Much like the importance of reducing screens and preparing for bed in the hours before sleep, it’s becoming essential in our current world to implement clear boundaries around time for work.

Keeping work out of the bedroom is integral and doing a low-key task prior to bed-time (even if it’s doing household chores, like dishes) will make a difference in terms of disconnecting work from bed. Likewise, waking up to do something like meditation, taking a warm shower, or breakfast in the sun prior to checking e-mails and switching into work-mode, is equally ideal.

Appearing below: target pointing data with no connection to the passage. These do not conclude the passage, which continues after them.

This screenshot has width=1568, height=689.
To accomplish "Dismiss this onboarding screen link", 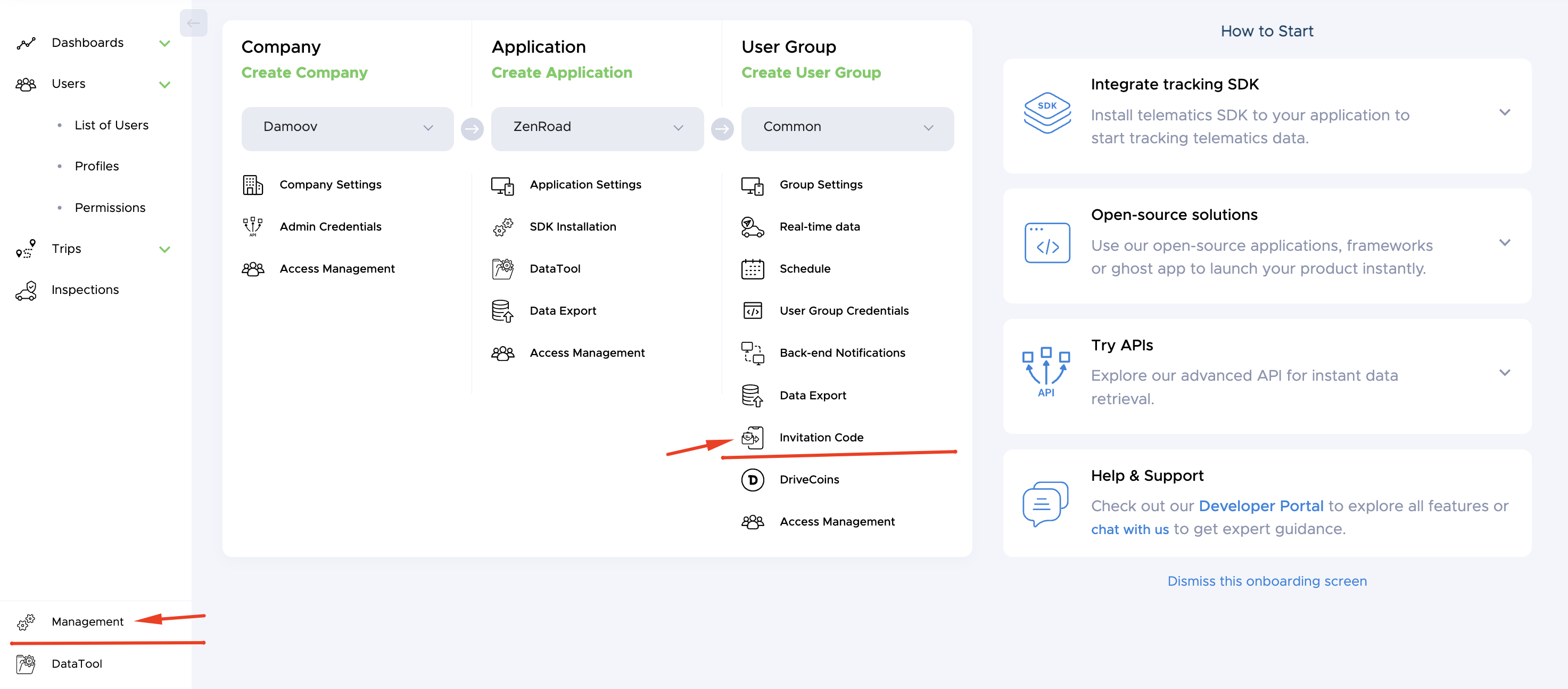I will [1267, 581].
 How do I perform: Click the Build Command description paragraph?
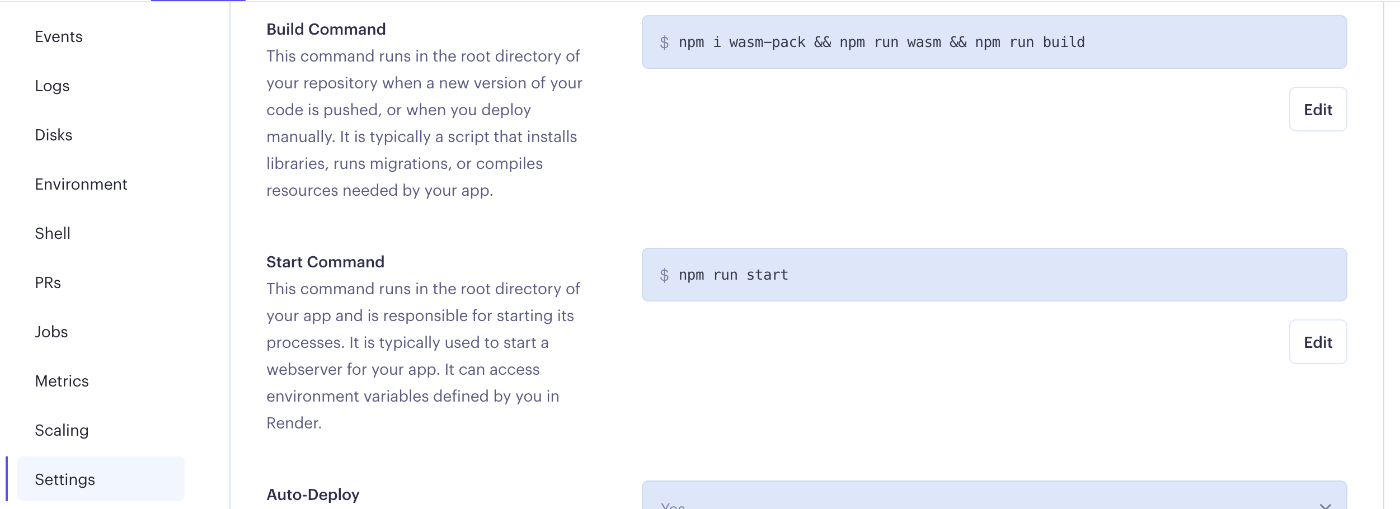(424, 123)
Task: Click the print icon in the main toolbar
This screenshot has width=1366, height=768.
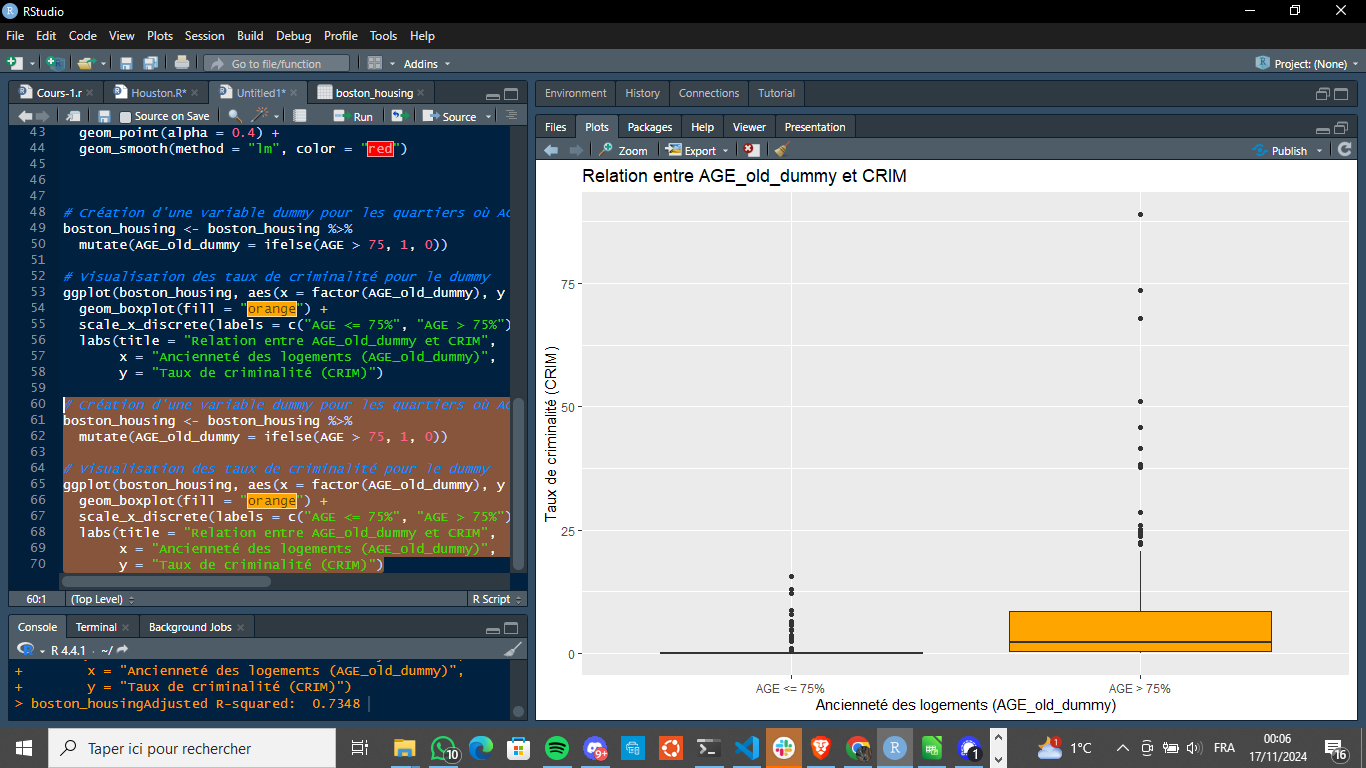Action: (x=182, y=63)
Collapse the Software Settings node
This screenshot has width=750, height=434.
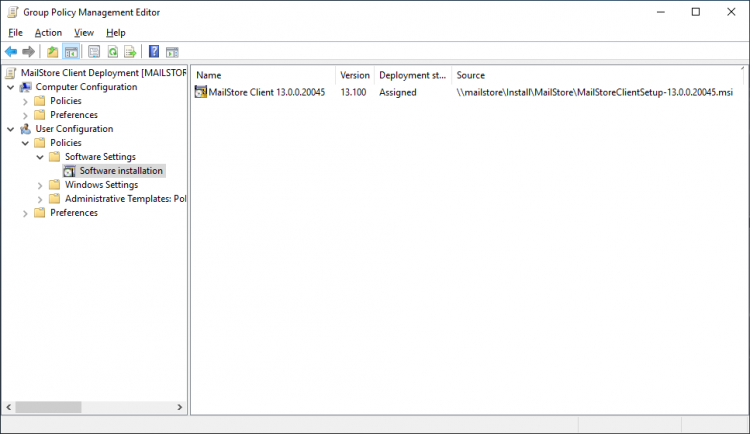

Overall, there are lots of take-aways from this Sleep Census. Importantly, sleep needs to be viewed across a number of dimensions, not just as a debt calculated from the ‘8-hour myth’. Factors such a sleep hygiene, night-time rituals, use of social media and screens, timing of sleep and the comfort of the bedroom environment all play very important roles in supporting a good night’s sleep. It’s important we think broadly about sleep and consider ways to improve our sleep readiness and sleep efficiency to help optimise our sleep health.

NOTE: The Sleep Census 2021, conducted by Colmar Brunton spoke to more than 500 New Zealanders across the country and was representative with respect to age, gender and region. Respondents were aged from 18 to 60+ and included households with single occupants, those with children and older occupants with no children at home.